### Was zu tun ist
Verwandle sämtliche Zeilen der folgenden Auflistung in durchnummerierte Punkte und lass dabei Leerzeilen weg.

[Einträge aus einem Zeige-Datensatz]
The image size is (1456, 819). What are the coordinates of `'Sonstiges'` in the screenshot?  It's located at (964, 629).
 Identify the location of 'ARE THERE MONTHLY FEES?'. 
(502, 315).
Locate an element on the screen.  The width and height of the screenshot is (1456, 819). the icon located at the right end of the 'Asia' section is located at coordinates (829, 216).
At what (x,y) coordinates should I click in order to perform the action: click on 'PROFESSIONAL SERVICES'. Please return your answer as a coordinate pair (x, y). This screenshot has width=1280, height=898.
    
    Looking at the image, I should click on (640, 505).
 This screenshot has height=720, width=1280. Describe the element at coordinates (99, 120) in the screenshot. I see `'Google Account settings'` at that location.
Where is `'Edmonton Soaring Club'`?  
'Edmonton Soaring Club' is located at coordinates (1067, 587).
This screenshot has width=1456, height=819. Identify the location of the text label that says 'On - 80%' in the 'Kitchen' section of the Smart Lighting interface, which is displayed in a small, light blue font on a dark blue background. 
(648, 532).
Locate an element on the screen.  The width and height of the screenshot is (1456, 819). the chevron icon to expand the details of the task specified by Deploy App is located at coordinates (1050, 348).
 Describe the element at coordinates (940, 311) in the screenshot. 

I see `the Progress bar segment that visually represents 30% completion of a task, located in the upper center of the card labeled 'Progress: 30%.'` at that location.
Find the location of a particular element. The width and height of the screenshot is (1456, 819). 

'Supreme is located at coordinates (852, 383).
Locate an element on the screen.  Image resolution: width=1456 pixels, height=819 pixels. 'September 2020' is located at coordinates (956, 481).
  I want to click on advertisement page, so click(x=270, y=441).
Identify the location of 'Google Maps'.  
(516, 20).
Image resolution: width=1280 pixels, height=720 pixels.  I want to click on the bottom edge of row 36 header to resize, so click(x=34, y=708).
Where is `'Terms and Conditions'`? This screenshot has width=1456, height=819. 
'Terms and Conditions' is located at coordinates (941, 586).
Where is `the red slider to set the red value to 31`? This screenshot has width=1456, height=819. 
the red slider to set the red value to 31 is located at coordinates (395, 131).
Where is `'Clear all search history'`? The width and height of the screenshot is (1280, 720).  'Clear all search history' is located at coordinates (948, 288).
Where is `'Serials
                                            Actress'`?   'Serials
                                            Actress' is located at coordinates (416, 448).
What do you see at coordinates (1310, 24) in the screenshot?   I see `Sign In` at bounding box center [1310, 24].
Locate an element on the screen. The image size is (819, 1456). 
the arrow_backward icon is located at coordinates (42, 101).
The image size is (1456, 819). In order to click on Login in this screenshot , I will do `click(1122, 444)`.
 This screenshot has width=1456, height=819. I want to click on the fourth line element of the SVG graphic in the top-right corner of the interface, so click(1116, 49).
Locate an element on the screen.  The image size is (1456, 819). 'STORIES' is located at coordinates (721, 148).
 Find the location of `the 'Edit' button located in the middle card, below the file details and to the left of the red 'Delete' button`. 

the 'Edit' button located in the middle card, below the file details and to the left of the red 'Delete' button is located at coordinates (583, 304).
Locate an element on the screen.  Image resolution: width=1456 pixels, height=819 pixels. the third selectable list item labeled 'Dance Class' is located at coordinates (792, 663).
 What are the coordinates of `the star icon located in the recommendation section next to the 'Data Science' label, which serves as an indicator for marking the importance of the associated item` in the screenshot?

### Antwort
1. The image size is (1456, 819). What are the coordinates of `'Sonstiges'` in the screenshot?  It's located at (964, 629).
2.  Identify the location of 'ARE THERE MONTHLY FEES?'. 
3. (502, 315).
4. Locate an element on the screen.  The width and height of the screenshot is (1456, 819). the icon located at the right end of the 'Asia' section is located at coordinates (829, 216).
5. At what (x,y) coordinates should I click in order to perform the action: click on 'PROFESSIONAL SERVICES'. Please return your answer as a coordinate pair (x, y). This screenshot has width=1280, height=898.
6.     Looking at the image, I should click on (640, 505).
7.  This screenshot has height=720, width=1280. Describe the element at coordinates (99, 120) in the screenshot. I see `'Google Account settings'` at that location.
8. Where is `'Edmonton Soaring Club'`?  
9. 'Edmonton Soaring Club' is located at coordinates (1067, 587).
10. This screenshot has width=1456, height=819. Identify the location of the text label that says 'On - 80%' in the 'Kitchen' section of the Smart Lighting interface, which is displayed in a small, light blue font on a dark blue background. 
11. (648, 532).
12. Locate an element on the screen.  The width and height of the screenshot is (1456, 819). the chevron icon to expand the details of the task specified by Deploy App is located at coordinates (1050, 348).
13.  Describe the element at coordinates (940, 311) in the screenshot. 
14. I see `the Progress bar segment that visually represents 30% completion of a task, located in the upper center of the card labeled 'Progress: 30%.'` at that location.
15. Find the location of a particular element. The width and height of the screenshot is (1456, 819). 
16. 'Supreme is located at coordinates (852, 383).
17. Locate an element on the screen.  Image resolution: width=1456 pixels, height=819 pixels. 'September 2020' is located at coordinates (956, 481).
18.   I want to click on advertisement page, so click(x=270, y=441).
19. Identify the location of 'Google Maps'.  
20. (516, 20).
21. Image resolution: width=1280 pixels, height=720 pixels.  I want to click on the bottom edge of row 36 header to resize, so click(x=34, y=708).
22. Where is `'Terms and Conditions'`? This screenshot has width=1456, height=819. 
23. 'Terms and Conditions' is located at coordinates (941, 586).
24. Where is `the red slider to set the red value to 31`? This screenshot has width=1456, height=819. 
25. the red slider to set the red value to 31 is located at coordinates (395, 131).
26. Where is `'Clear all search history'`? The width and height of the screenshot is (1280, 720).  'Clear all search history' is located at coordinates (948, 288).
27. Where is `'Serials
28.                                             Actress'`?   'Serials
29.                                             Actress' is located at coordinates (416, 448).
30. What do you see at coordinates (1310, 24) in the screenshot?   I see `Sign In` at bounding box center [1310, 24].
31. Locate an element on the screen. The image size is (819, 1456). 
32. the arrow_backward icon is located at coordinates (42, 101).
33. The image size is (1456, 819). In order to click on Login in this screenshot , I will do `click(1122, 444)`.
34.  This screenshot has width=1456, height=819. I want to click on the fourth line element of the SVG graphic in the top-right corner of the interface, so click(1116, 49).
35. Locate an element on the screen.  The image size is (1456, 819). 'STORIES' is located at coordinates (721, 148).
36.  Find the location of `the 'Edit' button located in the middle card, below the file details and to the left of the red 'Delete' button`. 
37. the 'Edit' button located in the middle card, below the file details and to the left of the red 'Delete' button is located at coordinates (583, 304).
38. Locate an element on the screen.  Image resolution: width=1456 pixels, height=819 pixels. the third selectable list item labeled 'Dance Class' is located at coordinates (792, 663).
39.  What are the coordinates of `the star icon located in the recommendation section next to the 'Data Science' label, which serves as an indicator for marking the importance of the associated item` in the screenshot?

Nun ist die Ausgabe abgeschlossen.